Aezion Careers

We are a fast-growing, digital engineering company committed to excellence – if you believe you have what it takes to succeed at Aezion, we’d be excited to have you.

Are you Humble, Hungry, and Smart?

Lead Data Engineer And Architect

Role: Lead Data Engineer And Architect
Relevant Experience: At least 8+ years of relevant experience are required
Location: Bengaluru, KA and Coimbatore
Notice period: We are Open – Preferred Who can Join as soon as possible
Opportunity: Full time

About Aezion:

Aezion is a technology solutions provider specializing in custom software, AI-driven solutions, and enterprise digital transformation.

Aezion is one of the trusted digital engineering providers in the USA and we live by the adage that our word is our bond. Our Promise is to get it right or make it right. We accomplish this by investing the effort to exceed client expectations from start to finish – architecting, designing, developing, hosting, maintaining, and supporting our clients throughout the project lifecycle. We believe that work is ministry – an expression of our values. Our goal is to honor our commitments to clients and the life energies of Aezion employees through results that transform clients into lifelong partners.

Working at Aezion:

Aezion is a mission-driven growing company fueled by our Purpose (Love others like Christ) and guided by our values (Love, Dependability, Humble, Diversity, Speed and Innovation). Our Purpose is why we exist. Our Values drive how we go about that existence and represent who we are. Service defines us at Aezion. Our 200+ dedicated, aligned employees pour their life energies to transform our customers into lifelong partners through service excellence.

Role Summary:

We are seeking a Senior Lead Analytics Engineer with deep expertise in Snowflake and dbt to design, build, and govern modern data warehouse frameworks that enable trusted AI, advanced analytics, and BI use cases.

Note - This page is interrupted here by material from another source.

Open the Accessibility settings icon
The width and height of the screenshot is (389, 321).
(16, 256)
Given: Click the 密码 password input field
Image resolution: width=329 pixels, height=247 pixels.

This role goes beyond building pipelines—you will define the architectural patterns, data frameworks, and best practices that turn raw data into a scalable, reusable, and business aligned Unified Data Model (UDM) and semantic layer. The ideal candidate has a strong data modeling mindset and understands how architecture decisions directly impact AI readiness, analytics accuracy, and business trust.

Key Responsibilities:

Data Architecture & Framework Design:

  • Design and build enterprise-grade data warehouse architectures on Snowflake.
  • Define data frameworks and standards covering:
  • Layered modeling (raw, staging, curated, semantic)
  • Naming conventions and modeling patterns
  • Reusable transformation and metric frameworks
  • Establish best practices for scalability, performance, governance, and cost efficiency.
  • Ensure architecture supports AI, BI, and self-service analytics consistently.

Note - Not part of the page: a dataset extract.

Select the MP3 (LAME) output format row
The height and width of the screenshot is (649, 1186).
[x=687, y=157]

Data Warehouse, UDM & Semantic Layer:

  • Data Warehouse, UDM & Semantic Layer
  • Design and maintain Unified Data Models (UDM) aligned to business domains.
  • Build robust semantic layers enabling reusable metrics and dimensions.
  • Standardize business definitions to support:
  • BI reporting
  • Advanced analytics
  • AI / ML feature consumption
  • Ensure models are understandable, extensible, and well-documented.

dbt & Analytics Engineering:

  • Lead dbt-based transformation frameworks across the platform.
  • Implement and govern dbt best practices:
  • Modular model design
  • Testing, snapshots, and documentation
  • Data lineage and exposures
  • Embed data quality, freshness, and validation into the transformation layer.
  • Integrate dbt workflows into CI/CD pipelines for repeatable deployments.

AI & BI Enablement:

  • Design curated datasets optimized for AI and advanced analytics use cases.
  • Enable BI tools (Power BI, Tableau, Looker, etc.) with performant, analytics-ready models.
  • Ensure datasets are explainable, traceable, and consistent across consumption layers.
  • Collaborate with AI, analytics, and business teams to align data design with use cases.

Leadership & Governance:

  • Act as a technical lead and architect for analytics engineering initiatives.
  • Mentor engineers and enforce modeling, testing, and documentation standards.
  • Drive adoption of data modeling, metric, and semantic best practices enterprise-wide.
  • Translate business requirements into scalable, governed data solutions.

Required Qualifications:

  • 8+ years of experience in analytics engineering or data engineering.
  • Strong hands on experience with Snowflake and dbt.
  • Deep expertise in dbt and modern analytics engineering practices.
  • Proven experience designing data warehouses, UDMs, and semantic layers.
  • Excellent SQL skills with a strong data modeling foundation.
  • Experience building architectural frameworks and best practices, not just pipelines.

Preferred Qualifications:

  • Strong design and build experience in modern data architecture patterns
  • Experience with BI tools and metric/semantic modeling frameworks.
  • Experience enabling AI / ML workloads using curated data models
  • Excellent communication and data storytelling skills.